Justice Saunders said it is international law that secures the region’s integrity as mini-States in a “volatile world” and that it also provides a framework for states like Guyana and Belize to resolve border disputes, with far more populous and powerful neighbouring states, “in ways that are peaceable, respectful and based on predictable rules.

“It is to international law that we must turn if our small and vulnerable island states are to meet the existential threat posed by climate change. It is an international legal order that allows my own country, of only 110,000 souls, proudly to take its place, in January next year, as a member of the UN Security Council alongside and with the same single vote as the mightiest nations on earth,” The St. Vincent and the Grenadines born jurist noted.

But he said, come to think of it, the Caribbean has always played an outsized role in the field of international law, noting how he had been struck “by the leadership young Jamaica gave to the world in re-igniting the global debate on international human rights throughout the 1960s”.

He recalled also it was Jamaica’s then UN Ambassador, the late Sir Egerton Richardson, whose “unstinting efforts and dynamism guided the world community” as Jamaica became the main broker of progress in UN human rights diplomacy from 1962 to 1968.

Justice Saunders said that the respect and acclaim the international community has had, and continues to have, for Caribbean jurists have continued un-abated.

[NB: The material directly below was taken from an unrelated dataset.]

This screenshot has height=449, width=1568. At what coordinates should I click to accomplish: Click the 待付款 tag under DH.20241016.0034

“How many of our students here assembled know that Trinidad and Tobago’s A.N.R. Robinson first proposed and was instrumental in the creation of the International Criminal Court? Or that one of our honourees today, Sir Shridath Ramphal, headed the Commonwealth as Secretary General for three consecutive terms, from 1975 – 1990 during which time he deftly shepherded the Commonwealth’s efforts to end apartheid and minority rule in Southern Africa? Sir Shridath is, and I venture to suggest will forever be, the longest serving Secretary General of the Commonwealth. “

He said there are many other examples of the Caribbean playing a leading role in international law, recalling that in the early part of this century, the UN had two international tribunals trying suspected war criminals for crimes against humanity.

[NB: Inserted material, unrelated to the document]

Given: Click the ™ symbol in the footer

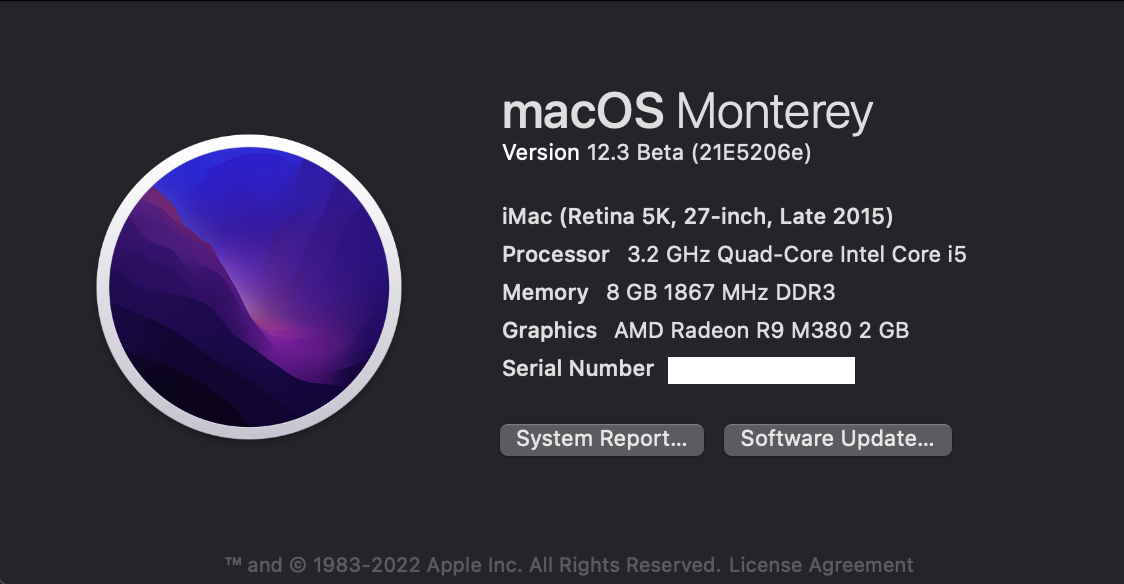Looking at the screenshot, I should (234, 565).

“One tribunal was based in Europe, the other in Arusha, Tanzania. These courts were staffed by some of the finest judges in the world. At one point the President of the one in Southern Africa was The Right Honourable Sir Dennis Byron of St Kitts and Nevis while simultaneously, the President of the one in The Hague was a Jamaican, His Excellency Judge Patrick Robinson, another of our honourees tonight. “Ironically, at that precise time, when the international community was recognizing the brilliance of our Caribbean jurists and was grateful to have them lead these important tribunals, many in the Caribbean were and some are still entertaining doubts about the capacity of the Caribbean Court of Justice,” Justice Saunders said.

He said this is why the award ceremony has taken on added significance, noting “it is not enough for our outstanding jurists to be acknowledged and recognized outside the Caribbean.

“Here, in the lands of their birth, we must promote them. We must extol their glorious accomplishments, their struggles and trials, the manner in which they overcame adversity, the nature of the obstacles they had to cross.

“This is a responsibility that goes way beyond complimenting and eulogising them. It does much more. An essential source of the strength of any civilisation is an enduring awareness of the history of the struggles and achievements of its people.”

Justice Saunders said that succeeding generations “must never blithely take for granted the institutions, the gains, the rights they enjoy, blissfully unaware or uncaring of the fact that these are all precious legacies; hard won fruits of the sweat and sacrifice and struggles of people like our honourees.

“Without that appreciation, we will always be at risk of undervaluing our potential as a people, of lacking confidence in our abilities, of thinking and expecting that others must do for us what we are perfectly capable of doing for ourselves,” he added.